Replacing the shattered masonry and mangled bodies, a new and better Haiti might be constructed. If private and public agencies do their job, there will be more than immediate relief measures, such as dispatching hospital ships and airlifting medicine, food, water and other urgently needed supplies. Cities might be rebuilt, roads might be repaired and a whole new infrastructure might be put in place.
There would be work for many, including some Haitians, although you can bet the big international companies would reap the real harvest. Wherever a lot of money is to be made, vultures inevitably congregate.
Maybe, just maybe, some good might come from this most recent horror.

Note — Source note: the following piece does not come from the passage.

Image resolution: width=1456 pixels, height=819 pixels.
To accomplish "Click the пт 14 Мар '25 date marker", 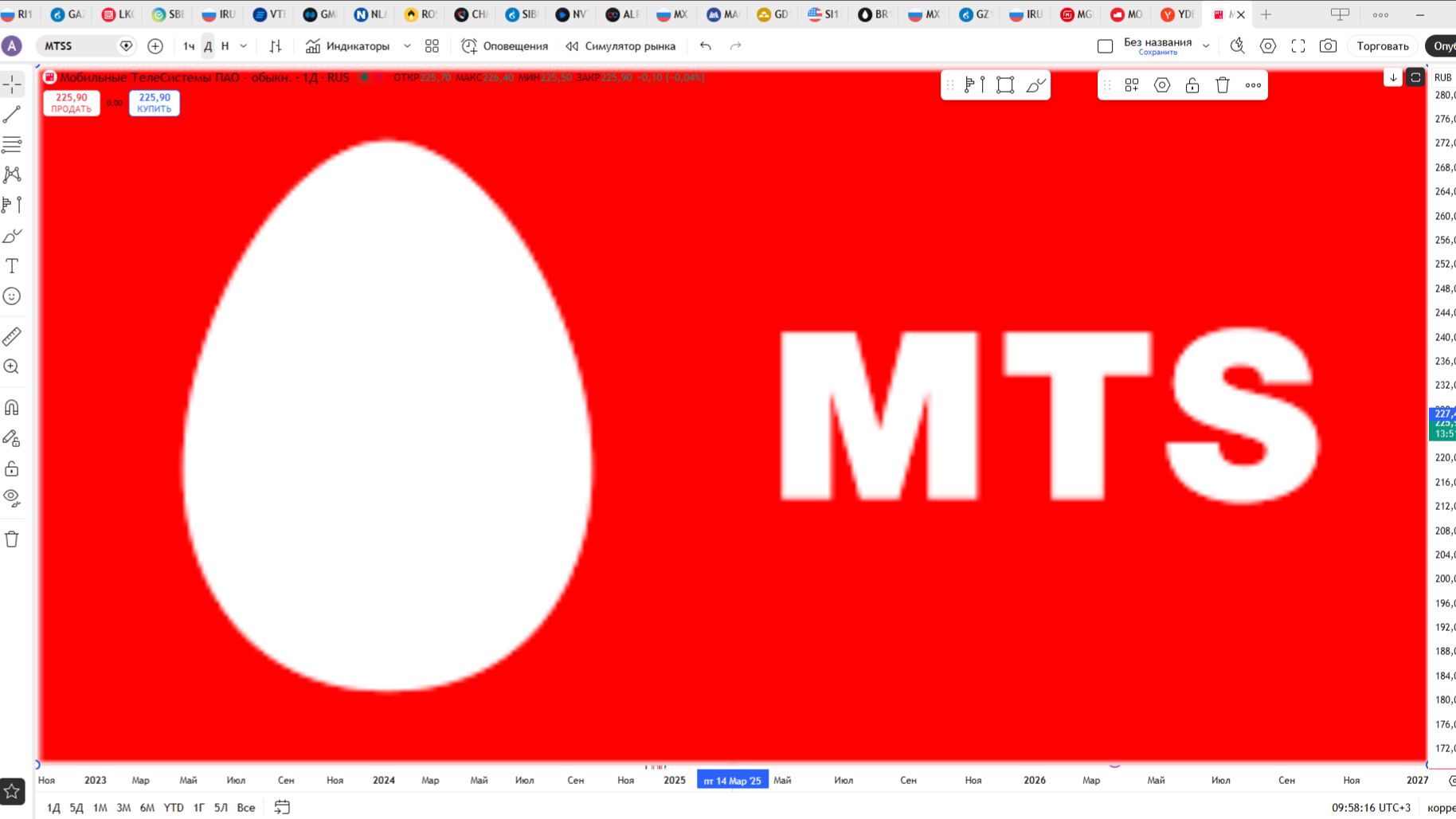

How much good and for how long, is anyone’s guess. Haiti’s history reeks of endemic evils that – if left unaddressed – will inexorably bring about future calamities. Hatred between the Nègres and Mulâtres have kept the tiny nation in turmoil for centuries and drained it of technical and professional expertise. Corruption and anarchy have plundered its sparse resources, leaving denuded mountainsides, neglected infrastructure and societal disarray.
Haitians have never been able to hang together, as Benjamin Franklin advised, and so – metaphorically speaking – they have hanged separately. From my own experience living in Port au Prince back in the Fifties, they chafe under any form of discipline. They have the quintessential “Tea Party” mentality – insisting on “personal freedom” at any cost and rejecting any form of cooperative government, however beneficial. The result has been an endless series of dictatorships and revolutions, with accompanying bloodshed, destruction, dysfunction and disorder.
It was this prevailing culture of anarchy that caused much of the earthquake’s havoc. Without building or development codes, densely populated areas evolved like a pack of cards, structure on top of structure (photo at right), without reinforcing steel rods, without safety regulations. When the earth shook, it all came tumbling down.
How far is the civilized world willing to go, I wonder, to address the underlying causes of Haiti’s failure as a state? How much justification is there for outsiders to intervene in an effort to save Haiti from itself? The answer to this question will determine whether the future will bring an endless parade of disasters to that impoverished, unruly – and fiercely independent – Caribbean nation.